Gesù ha compiuto miracoli, ha zittito gli obiettori, ha insegnato la legge del Vangelo, ha istituito la Chiesa assicurandone la perennità… ma il suo vero trionfo è stato la sua risurrezione. E’ così che ha manifestato in pienezza la sua persona, che ha confermato la sua dottrina, che ci ha salvati dalla morte.

Perché è proprio dalla morte che dobbiamo incominciare. O per meglio dire, dobbiamo incominciare dalla creazione dell’uomo a cui Dio diede un comando dicendo: “Di tutti gli alberi del giardino tu puoi mangiare, ma dell’albero della conoscenza del bene e del male non devi mangiare, perché nel giorno in cui te ne cibassi dovrai certamente morire” (Gen 2,16-17). Sappiamo come l’uomo, disobbedendo a Dio e seguendo le istigazioni di Satana, si è cibato del frutto proibito ed è stato così sottoposto alla morte, senza nessuna possibilità di poterle sfuggire.
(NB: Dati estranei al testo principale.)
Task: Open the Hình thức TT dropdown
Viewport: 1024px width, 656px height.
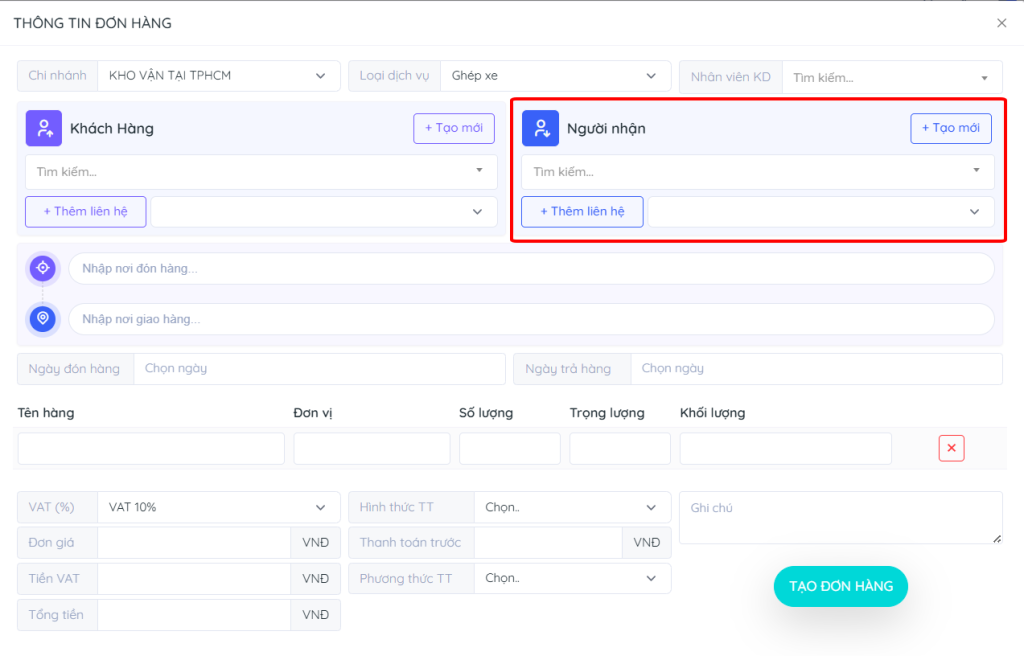Action: pyautogui.click(x=571, y=507)
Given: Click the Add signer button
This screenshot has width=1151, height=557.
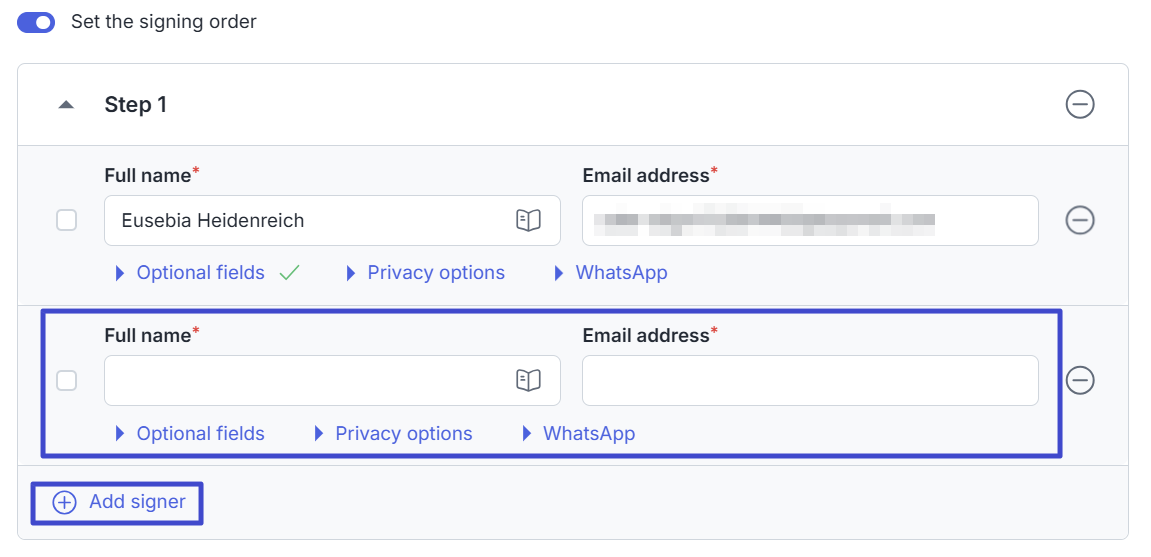Looking at the screenshot, I should click(x=136, y=503).
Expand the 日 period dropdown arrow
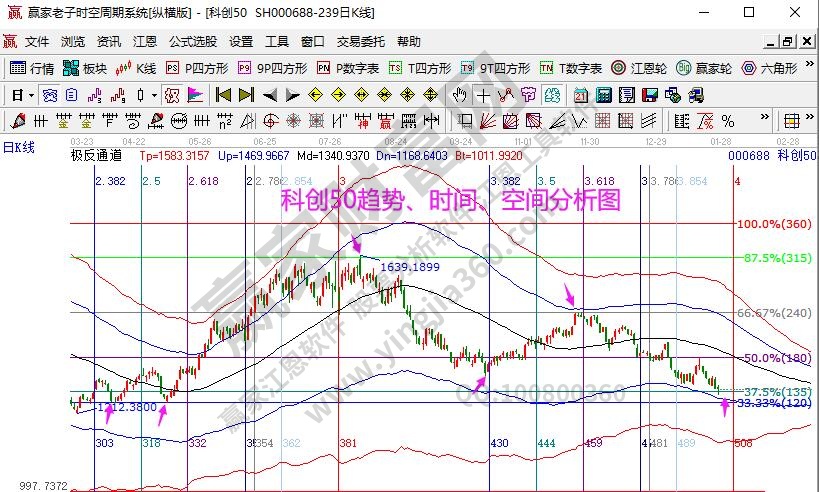Image resolution: width=819 pixels, height=492 pixels. point(32,95)
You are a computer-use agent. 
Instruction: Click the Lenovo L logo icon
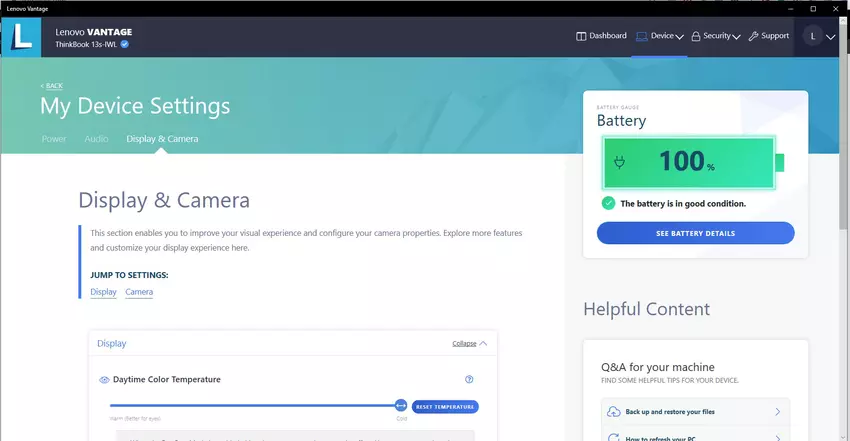pos(20,37)
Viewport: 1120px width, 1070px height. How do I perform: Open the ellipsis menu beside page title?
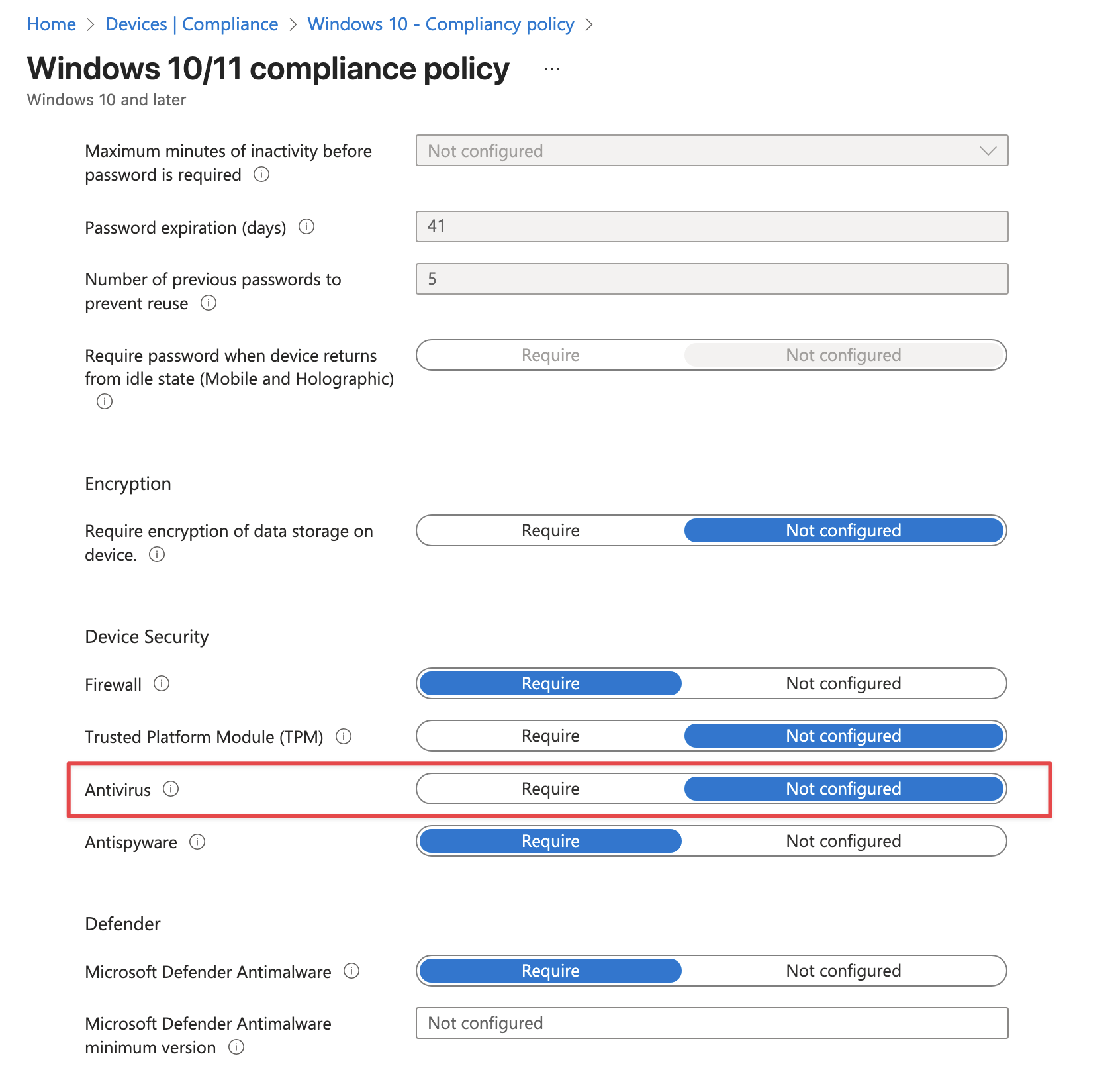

Il Nuovo Catechismo, al N. 1008, riassume quello che il magistero della Chiesa ci insegna, basandosi sulla Sacra Scrittura e sulla Tradizione. Ci dice che la morte è entrata nel mondo a causa del peccato, commesso liberamente, ma sotto istigazione del maligno, per cui il demonio ha una particolare responsabilità nella caduta dei progenitori. Sebbene l’uomo possedesse una natura mortale, Dio lo aveva destinato a non morire. La morte fu dunque contraria ai disegni di Dio Creatore ed essa entrò nel mondo come punizione del peccato.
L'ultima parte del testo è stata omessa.